8. Februar 2012

Instrumentenbau – anders

Eigentlich wollte ich nur auf eine Szenerie von Leuten aufmerksam machen, die sich sogar noch abseits der raren Spezialisten im Synthesizerbau, oft auch nur EinMann/Frau-Firmen, einem besonderen Thema widmen: Aus "Wegzuwerfendem" oder "Nicht-Mehr-Brauchbarem" in einer sehr eigenwilligen Ästhetik schöne Instrumente zu bauen, meist Unikate, die dann auch spezielle Musik hervorbringen.

Was da unter dem Stichwort "Gesamtkunstwerk" passiert, hat eine lange Tradition im Instrumentenbau, die bei Harry Partch im vorigen Jahrhundert sicherlich einen Höhepunkt erreicht: Aus der Notwendigkeit heraus, ein neues Tonsystem zu realisieren, baut Harry Partch zuerst die bekannten traditionellen Instrumente um. Je weiter er aber im Neuland vorankommt, desto genauere Anforderungen stellt er an sein neues Instrumentarium und entwirft auch die äussere Form und die Namen seiner Instrumente ganz genau, weil er ein Gesamterscheinungsbild aus Hören und Sehen kreieren will.
Quadrangularus Reversum    Foto von Seth Tisue



















Hier kann man die Instrumente sogar selbst am Computer ausprobieren!

Der Bau von Musikinstrumenten ist eine der anspruchvollsten, ausgeklügelsten, differenziertesten Technologien, die wir Menschen überhaupt entwickelt haben. Oft unpassende Kombination von Materialien (Holz, Metallsaiten etc.) ergeben Instrumente, die  in ihren einzelnen Bestandteilen hochentwickelte Komponenten einer komplexen Struktur waren.
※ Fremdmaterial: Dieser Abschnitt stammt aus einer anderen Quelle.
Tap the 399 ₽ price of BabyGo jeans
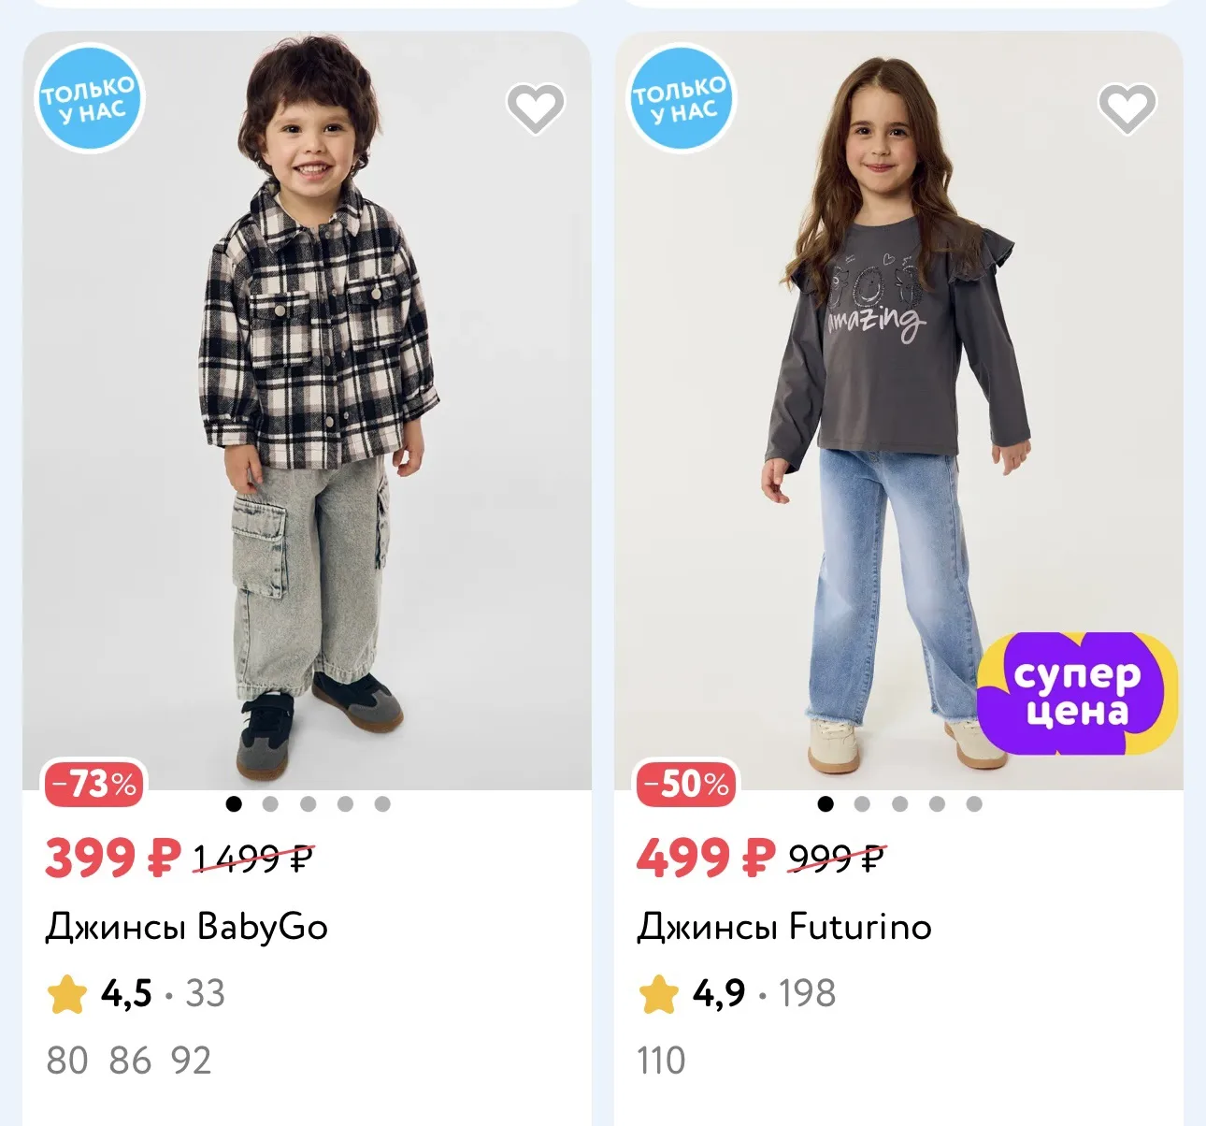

Instrumentenbau war immer am Limit der jeweils möglichen Technologie und wurde immer im Zusammenhang mit der oder vielmehr für die Erschließung von neuen Tonsystemen, Klangfarben und Spielweisen vorangetrieben.
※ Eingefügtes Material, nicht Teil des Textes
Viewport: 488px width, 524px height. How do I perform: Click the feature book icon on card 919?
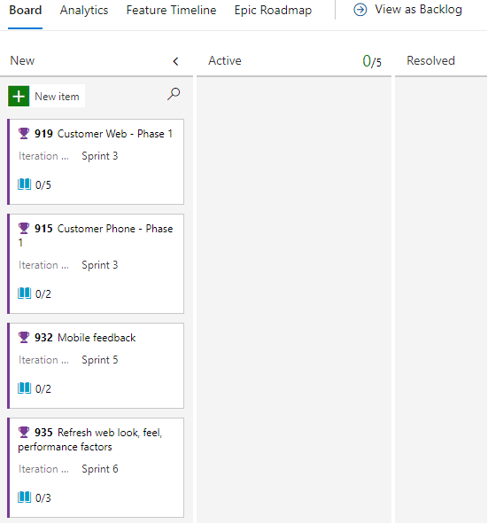[25, 184]
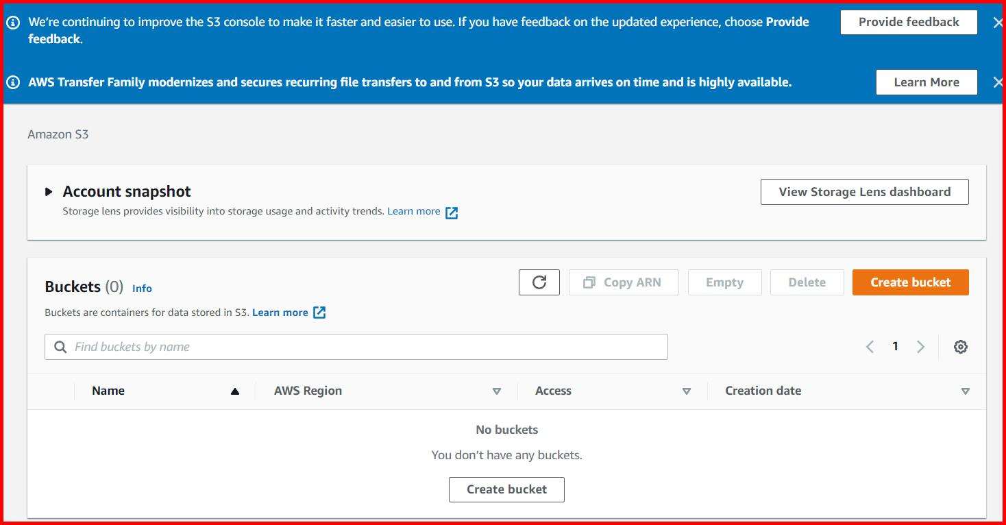Click the external link icon beside Learn more
The image size is (1006, 525).
tap(451, 212)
Welch unsicherer und vom analytischen Wissen kaum begreifbarer Boden dabei oft betreten werden muss, möge dieses Zitat aus Abraham Moles Buch “Informationstheorie und ästhetische Wahrnehmung” (1958) illustrieren:


“Es gibt ein bedeutendes Lehrgebäude zu den Strukturen der musikalischen Nachricht; dies ist die ‘Musiktheorie’, genauer, die Gesamtheit der Sachgebiete, die unter dem Namen Notenlehre, Harmonik, Kontrapunktik, etc. bekannt sind. Es handelt sich hier um eines der wichtigsten Lehrgebäude der Ästhetik überhaupt … Jeder der gewiß zahlreichen Versuche, in diesem Bereich einen wissenschaftlichen Standpunkt einzunehmen, ist bisher gründlich fehlgeschlagen. Das umfangreiche Gebäude scheint auf Sand gebaut,... die dogmatische Grundlagen der Musiktheorie sind im psychologischen Experiment nicht bestätigt worden … Die eigentliche Musikentwicklung scheint sich in Form einer methodischen Verletzung früher anerkannter Regeln zu vollziehen.
Nun bietet sich eine Hypothese an: exotische, primitive, moderne und experimentelle Musik haben nacheinander die klassischen Gesetze ‘mißachtet’, ohne deshalb den WERT der Musik zu zerstören; diese Gesetze waren also nicht die wahren strukturellen Gesetze, ihre Prinzipien nicht die wahren Grundlagen einer Kunst der Zeitmodulation. Es muß andere, geheimere, fundamentalere und auch allgemeinere Gesetze für die ‘Zeitkünste’ geben.”